Mons – ein Turm, ein Drache und ein Äffchen

Warum ist Mons eine „besondere“ Hauptstadt, wer ist Doudou und was hat ein kleines steinernes Äffchen in der Stadt verloren? All diese Fragen möchte ich euch gerne in meinem 10. Beitrag der Reihe „Die 12 Hauptstädte Belgiens“ beantworten. Diesmal geht es nach Mons, die Hauptstadt des Hennegau, in der man viel erleben kann und sicherlich das ein oder andere mal staunen wird.

Hennegau = Landstrich der Hühner?

Die Provinz Hennegau hat nichts mit Hennen oder Hühnern zu tun und heißt auch nicht deswegen so, weil es dort übermäßig viel von dem Federvieh gibt. Es ist ein Überbleibsel der mittelalterlichen Grafschaft Hennegau, Hainaut auf Französich. Es leitet sich vom Fluss Haine (dt: Henne) ab, der quer durch die Grafschaft fließt. 1678 wurde die Grafschaft zweigeteilt. Der nördliche Teil kam an die Niederlande (ab 1830 Belgien) und der südliche Teil nach Frankreich. Seit dem ist Mons auch die Provinzhauptstadt des niederländischen bzw. belgischen Teils von Hennegau.

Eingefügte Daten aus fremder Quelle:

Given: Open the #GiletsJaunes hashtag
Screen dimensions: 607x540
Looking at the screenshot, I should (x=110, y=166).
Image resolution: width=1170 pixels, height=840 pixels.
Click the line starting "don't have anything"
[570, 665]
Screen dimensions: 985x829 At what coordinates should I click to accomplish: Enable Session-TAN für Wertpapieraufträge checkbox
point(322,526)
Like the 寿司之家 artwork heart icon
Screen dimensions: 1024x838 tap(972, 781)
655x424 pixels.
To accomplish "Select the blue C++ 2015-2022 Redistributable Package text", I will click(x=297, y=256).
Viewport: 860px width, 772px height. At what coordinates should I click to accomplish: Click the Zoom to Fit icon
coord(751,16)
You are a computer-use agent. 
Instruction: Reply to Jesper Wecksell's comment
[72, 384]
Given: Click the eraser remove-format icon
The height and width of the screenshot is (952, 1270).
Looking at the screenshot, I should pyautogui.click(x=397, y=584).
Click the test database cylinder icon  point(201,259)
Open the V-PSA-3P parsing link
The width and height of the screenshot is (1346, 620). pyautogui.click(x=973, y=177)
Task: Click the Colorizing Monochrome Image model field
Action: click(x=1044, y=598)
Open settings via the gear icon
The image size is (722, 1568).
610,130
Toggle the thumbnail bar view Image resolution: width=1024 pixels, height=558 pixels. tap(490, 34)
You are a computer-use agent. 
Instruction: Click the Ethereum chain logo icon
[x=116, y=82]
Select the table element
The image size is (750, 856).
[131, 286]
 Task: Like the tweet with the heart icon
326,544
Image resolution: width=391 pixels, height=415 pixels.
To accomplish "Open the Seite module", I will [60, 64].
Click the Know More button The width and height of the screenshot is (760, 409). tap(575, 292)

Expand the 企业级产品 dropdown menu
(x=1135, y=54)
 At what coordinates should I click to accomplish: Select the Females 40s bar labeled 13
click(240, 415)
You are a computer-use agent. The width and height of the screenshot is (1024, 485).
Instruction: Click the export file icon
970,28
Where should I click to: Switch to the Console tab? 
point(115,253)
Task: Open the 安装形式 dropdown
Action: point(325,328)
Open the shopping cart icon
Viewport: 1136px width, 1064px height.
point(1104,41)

2015 war Mons nicht nur die Hauptstadt der belgischen Provinz Hennegau sondern auch zusammen mit dem tschechischen Pilsen die Kulturhauptstadt Europas. In diesem, das ganze Jahr über dauernde, Event konnte Mons seiner kulturellen Vielfalt freien Lauf lassen.

Viele Kunstwerke des Kulturjahres 2015 blieben auch nachher noch stehen, wie diese riesige Konstruktion aus bunten Latten.

Über allem thront ein Turm

Die prominenteste Sehenswürdigkeit der Stadt ist der Belfried von Mons. Es handelt sich hierbei nicht nur um irgendeinen Turm aus dem Mittelalter, den man über die Jahrhunderte gut erhalten hat, sondern um einer der vielen Belfriede Belgiens, die 1999 in die Liste des UNESCO Weltkulturerbes aufgenommen wurden. Aus dieser Liste sticht der Belfried von Mons sicherlich nochmal hinaus, denn er ist der einzige Belfried der im Barockstil gebaut wurde. Der 87 m Hohe Turm beherbergt 49 Glocken und wird von einem hübschen Zwiebelturm gekrönt. Auch das komplett renovierte Innere des Turm ist ein Besuch wert. Hat man einmal die 365 Stufen erklommen, bekommt man auf der Aussichtsetage den zweifellos schönsten Überblick über Mons und sein Umland.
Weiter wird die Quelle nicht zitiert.